_Document excerpt_.
──────────

2021 Pennsylvania Amendment 3

Results
| Choice | Votes | % |
| Yes | 1,629,890 | 72.31% |
| No | 624,208 | 27.69% |
| Yes 90–100% 80–90% 70–80% 60–70% 50–60% | No 70–80% 60–70% 50–60% | Tie 50% |

= 2021 Pennsylvania Amendment 3 =

Referendum protecting equal rights on the basis of race and ethnicity

2021 Pennsylvania Amendment 3 was a proposed amendment to the Constitution of Pennsylvania to guarantee equal rights on account of race and ethnicity. Supporters of the measure included Lieutenant Governor John Fetterman, the ACLU of Pennsylvania, and the Pennsylvania Democratic Party, while opposition to the change was mostly limited to social media. Placed on the ballot by Senate Bill 1166, it succeeded with over 72% of the vote in favor, and with the backing of every county except Fulton and Huntingdon.

== Background ==
During the 2019 to 2020 legislative session, Senate Bill 1166 was introduced, originally containing only the constitutional amendment question related to emergency powers. State Senator Vincent Hughes introduced an amendment that added Amendment 3, which was unanimously adopted by the Pennsylvania State Senate. Hughes' amendment came two weeks after the murder of George Floyd, with it being the first statewide ballot measure based on racial equity voted on following his death. The death of Floyd led to widespread protests.

──────────

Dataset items

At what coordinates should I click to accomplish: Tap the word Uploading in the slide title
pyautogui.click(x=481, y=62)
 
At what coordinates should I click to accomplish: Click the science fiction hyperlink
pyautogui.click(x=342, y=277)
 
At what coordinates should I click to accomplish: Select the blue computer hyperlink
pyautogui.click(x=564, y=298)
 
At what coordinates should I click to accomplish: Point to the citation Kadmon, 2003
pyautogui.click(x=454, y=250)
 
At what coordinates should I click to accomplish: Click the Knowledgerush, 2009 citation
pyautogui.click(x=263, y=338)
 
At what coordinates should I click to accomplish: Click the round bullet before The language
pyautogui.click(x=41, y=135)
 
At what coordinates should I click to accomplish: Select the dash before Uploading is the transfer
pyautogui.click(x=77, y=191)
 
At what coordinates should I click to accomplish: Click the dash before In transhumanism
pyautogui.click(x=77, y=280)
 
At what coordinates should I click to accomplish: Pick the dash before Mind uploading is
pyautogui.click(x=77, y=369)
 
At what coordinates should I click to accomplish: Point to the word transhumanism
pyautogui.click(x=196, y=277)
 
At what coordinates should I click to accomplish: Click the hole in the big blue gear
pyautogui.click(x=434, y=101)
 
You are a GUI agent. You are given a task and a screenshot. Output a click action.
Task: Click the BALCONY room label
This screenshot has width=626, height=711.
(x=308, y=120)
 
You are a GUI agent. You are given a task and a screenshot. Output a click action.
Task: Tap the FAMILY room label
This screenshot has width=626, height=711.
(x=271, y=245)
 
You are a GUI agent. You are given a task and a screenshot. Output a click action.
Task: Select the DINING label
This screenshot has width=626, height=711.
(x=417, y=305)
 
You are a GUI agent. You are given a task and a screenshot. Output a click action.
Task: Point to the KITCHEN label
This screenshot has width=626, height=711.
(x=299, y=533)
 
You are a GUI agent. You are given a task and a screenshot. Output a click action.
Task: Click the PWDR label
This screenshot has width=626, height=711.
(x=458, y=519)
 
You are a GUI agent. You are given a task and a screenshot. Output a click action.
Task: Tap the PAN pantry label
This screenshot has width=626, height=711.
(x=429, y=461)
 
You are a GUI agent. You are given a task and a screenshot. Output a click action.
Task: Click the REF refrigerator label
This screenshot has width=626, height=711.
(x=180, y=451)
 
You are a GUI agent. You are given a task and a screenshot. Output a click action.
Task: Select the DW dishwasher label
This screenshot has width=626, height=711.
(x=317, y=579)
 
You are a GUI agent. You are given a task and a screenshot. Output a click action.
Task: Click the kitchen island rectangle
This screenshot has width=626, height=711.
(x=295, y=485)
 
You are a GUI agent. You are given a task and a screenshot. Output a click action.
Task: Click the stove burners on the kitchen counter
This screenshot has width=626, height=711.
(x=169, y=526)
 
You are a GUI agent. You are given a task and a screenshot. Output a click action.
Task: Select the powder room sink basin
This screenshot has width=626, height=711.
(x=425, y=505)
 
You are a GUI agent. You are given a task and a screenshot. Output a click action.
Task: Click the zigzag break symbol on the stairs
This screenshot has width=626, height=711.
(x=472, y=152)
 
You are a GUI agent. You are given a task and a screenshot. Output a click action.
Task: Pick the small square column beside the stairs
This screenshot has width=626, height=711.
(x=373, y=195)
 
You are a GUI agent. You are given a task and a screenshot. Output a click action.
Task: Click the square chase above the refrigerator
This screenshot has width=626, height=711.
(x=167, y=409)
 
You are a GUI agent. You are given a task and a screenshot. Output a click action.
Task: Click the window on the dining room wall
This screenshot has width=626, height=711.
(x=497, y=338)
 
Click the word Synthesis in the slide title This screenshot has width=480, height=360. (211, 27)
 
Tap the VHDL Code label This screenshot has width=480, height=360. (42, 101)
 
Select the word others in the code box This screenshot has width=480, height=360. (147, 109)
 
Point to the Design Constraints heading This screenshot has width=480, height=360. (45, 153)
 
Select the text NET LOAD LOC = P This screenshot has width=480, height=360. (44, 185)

──────────

_What you need to do_. Rewrite the passage of the 2021 Pennsylvania Amendment 3 text from "2021 Pennsylvania Amendment 3 was" to "Fulton and Huntingdon.", substituting "Bedford" for "Fulton".

_Solution below_.
2021 Pennsylvania Amendment 3 was a proposed amendment to the Constitution of Pennsylvania to guarantee equal rights on account of race and ethnicity. Supporters of the measure included Lieutenant Governor John Fetterman, the ACLU of Pennsylvania, and the Pennsylvania Democratic Party, while opposition to the change was mostly limited to social media. Placed on the ballot by Senate Bill 1166, it succeeded with over 72% of the vote in favor, and with the backing of every county except Bedford and Huntingdon.